The central tenet of the Medici Effect is that diverse disciplines drive innovation and that combining ideas from different disciplines, industries and cultures gives rise to the discovery of something remarkably unique, revolutionary and groundbreaking. Johansson said creative thinking occurs at the intersection of different fields, ideas and people.

I believe we subconsciously behave this way already in PT. We adopted the stages of motor skills learning, espoused by psychologists Paul Fitts, PhD, and Michael Posner, PhD, in 1967, to support our conceptual framework of motor control and motor relearning. We co-treat with occupational therapists and speech language pathologists, and the exchange of ideas during these sessions gives rise to novel treatment designs. Athletic trainers work side by side with PTs on college athletic teams, and somehow they come up with individualized treatments for their athletes. Although some of us may dislike it, rehabilitation departments are managed by RNs or individuals with a business background rather than healthcare, not by PTs, OTs or SLPs.
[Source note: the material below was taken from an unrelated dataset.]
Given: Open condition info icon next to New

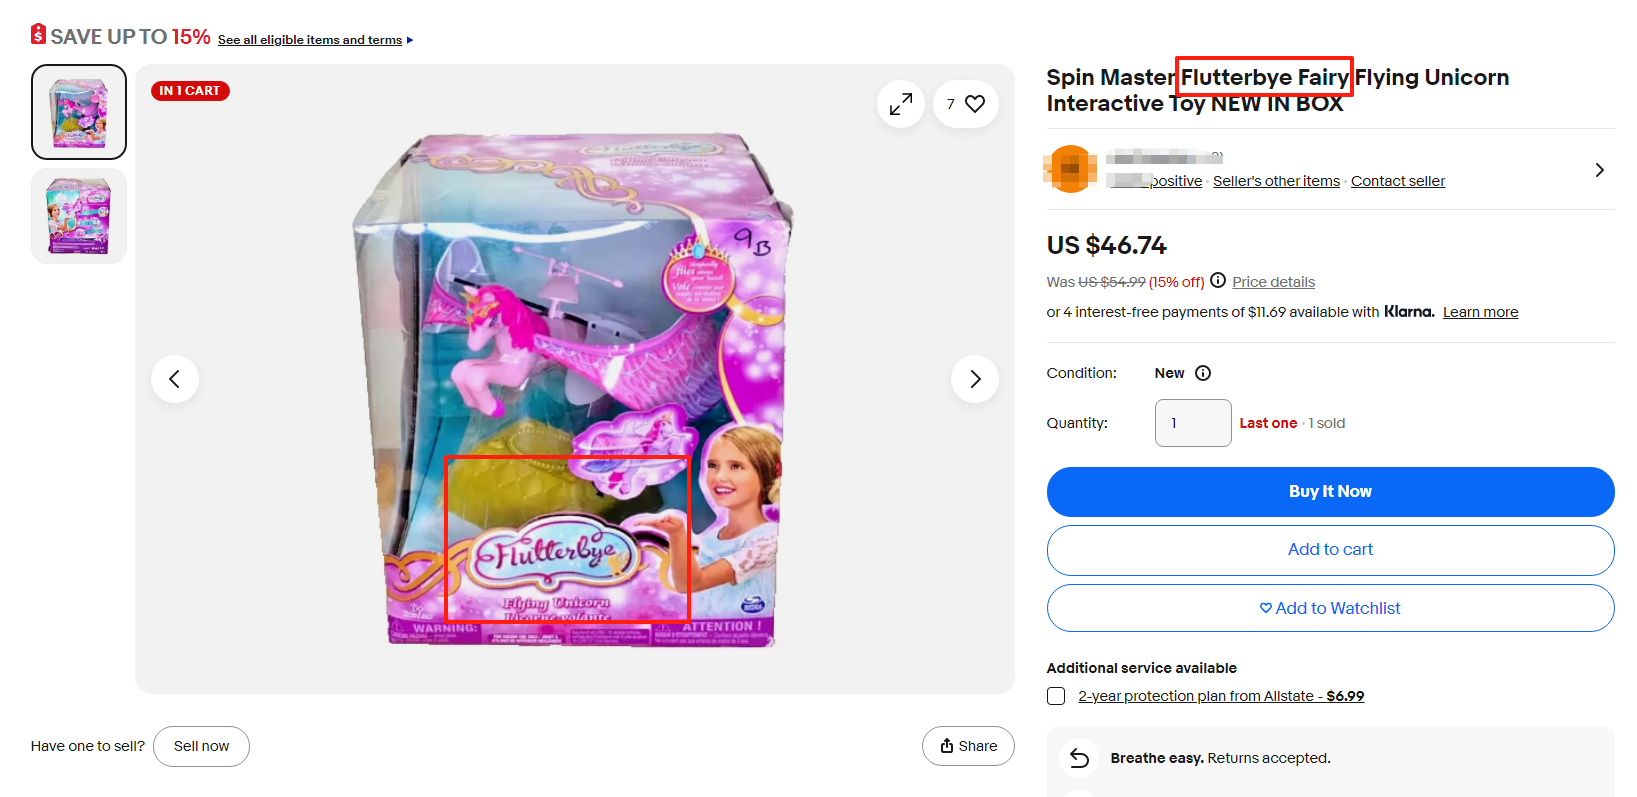Looking at the screenshot, I should (1203, 373).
I think the fundamental issue for not fully realizing the benefits of the Medici Effect is our tendency to be narrowly focused on our designated role in healthcare and in providing patient care. We also become territorial, aiming for exclusivity in our field. These behaviors, in my opinion, could eventually lead to our respective professions becoming stale.
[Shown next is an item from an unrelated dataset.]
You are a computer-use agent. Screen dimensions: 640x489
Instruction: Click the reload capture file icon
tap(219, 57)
How do we harness the power of the Medici Effect? By looking at what other fields are doing that could provide answers to some of the issues we deal with in delivering patient care. For example, what can the field of engineering offer us to develop assistive devices to transfer patients from bed to wheelchair more efficiently, or to help them stand up from a chair? Can it help us conceptualize a new wheelchair design that is less cumbersome to fold and store in a car?

How about the fields of law, architecture or business? How can they help in our delivery of patient care? Conversely, what can we, as rehab practitioners, bring to other tables?
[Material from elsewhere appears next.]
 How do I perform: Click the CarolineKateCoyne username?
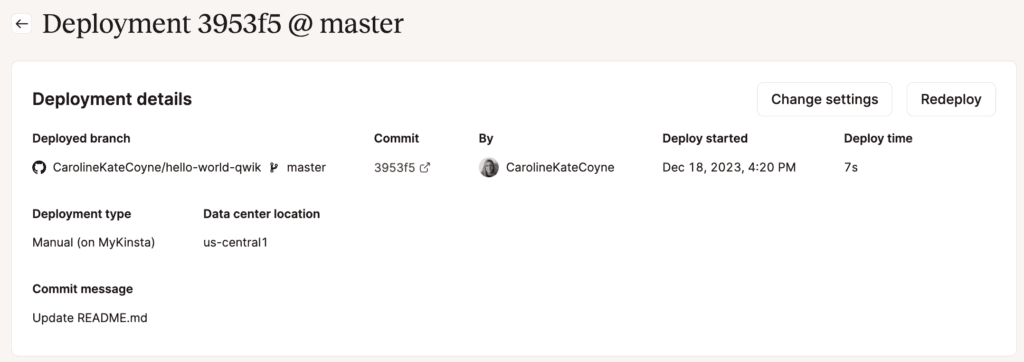560,168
Going back to my colleagues’ question as to why I am conducting institutional research, analyzing collected data and creating strategic plans, my response is, “Just being a PT.” For me, researching and analyzing data are similar to evaluating a patient and setting short- and long-term goals based on assessment findings. Creating a strategic plan is akin to designing a treatment plan. In essence, the entire educational institution becomes my patient.

Simply put, I am just harnessing the power of the Medici Effect, using my skill set as a PT. Challenge yourself to do the same.